Former American cultural and artistic institution in Paris (1934–1996)

The American Center (also known as the Centre américain de Paris) was an American cultural and artistic institution located in Paris, France. Founded in 1934, it served as a prominent venue for cultural exchange, contemporary art, dance, and music, particularly during the 1960s and 1970s, before closing in 1996.

==History==
===Origins and Boulevard Raspail (1934–1986)===
The institution originated in 1922 as the United States Students' and Artists' Club, founded by the clergy of the American Cathedral in Paris at 107 Boulevard Raspail., and this initial location hosted the American Theater in Paris.

In 1934, the organization officially became the American Center for Students and Artists and relocated to a larger property at 261 Boulevard Raspail in the Montparnasse quarter. The new campus featured buildings situated within a park, which included a historic Lebanon cedar tree planted by writer François-René de Chateaubriand.

During the post-war decades, the American Center became a major hub for avant-garde art and cultural events. From May to June 1963, it hosted the exhibition "De A à Z", marking the first time young American Pop Art artists, including Andy Warhol, were exhibited in Europe. From 1964 to 1973, it became a focal point for the revival of folk music through weekly hootenanny evenings created and managed by Lionel Rocheman, which provided early career platforms for musicians like Alan Stivell and Graeme Allwright.

In the 1970s and 1980s, the center shifted heavily toward contemporary dance and multimedia art. It hosted prominent American figures such as Merce Cunningham, John Cage, Bob Wilson, Lucinda Childs, Nam June Paik, and Trisha Brown. The center's African dance and expression classes, led by Jeanine Claes, became highly influential in Europe and attracted notable French cinema figures, including Isabelle Adjani and Isabelle Huppert. On November 12, 1976, the French rock band Sémolina gave a concert at the center; the performance brought together musicians Jean-Louis Aubert, Louis Bertignac, and Corine Marienneau, who formed the famous French rock group Téléphone shortly thereafter.

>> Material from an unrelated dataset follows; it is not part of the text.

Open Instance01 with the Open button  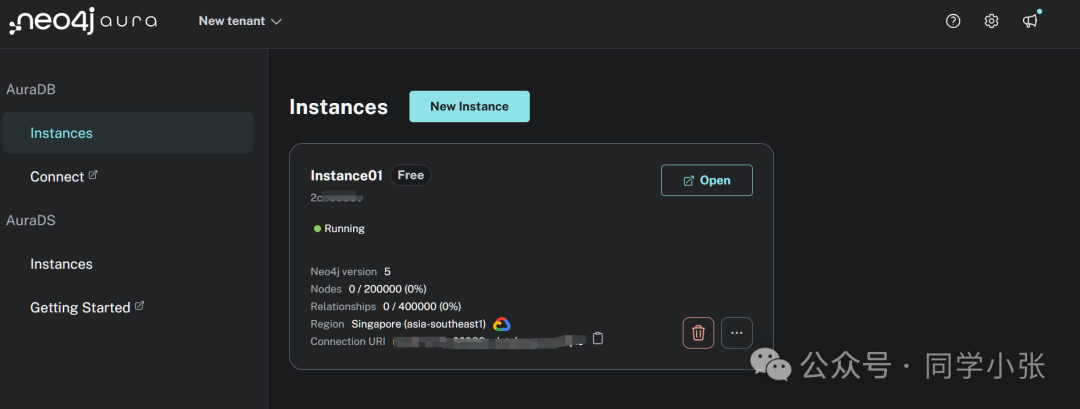click(x=706, y=180)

===Bercy relocation and closure (1986–1996)===
In 1986, the American Center sold its historic property at 261 Boulevard Raspail. The site was acquired by the Fondation Cartier pour l'Art Contemporain, which commissioned architect Jean Nouvel to build its new glass-and-steel headquarters on the grounds, completed in 1994.

The American Center moved to the Bercy area in the 12th arrondissement, commissioning Canadian-American architect Frank Gehry to design a highly modern new facility at 51 Rue de Bercy, which opened in 1994. However, the high costs associated with the new building's construction and operation led to severe financial difficulties. Despite attempts to restructure, the institution was forced to cease all operations and permanently close in 1996.

===Legacy===
Following the closure of the center, the French Ministry of Culture repurposed the Frank Gehry-designed building at 51 Rue de Bercy. In September 2005, the facility officially reopened to the public as the new home of the Cinémathèque Française and the Bibliothèque du Film.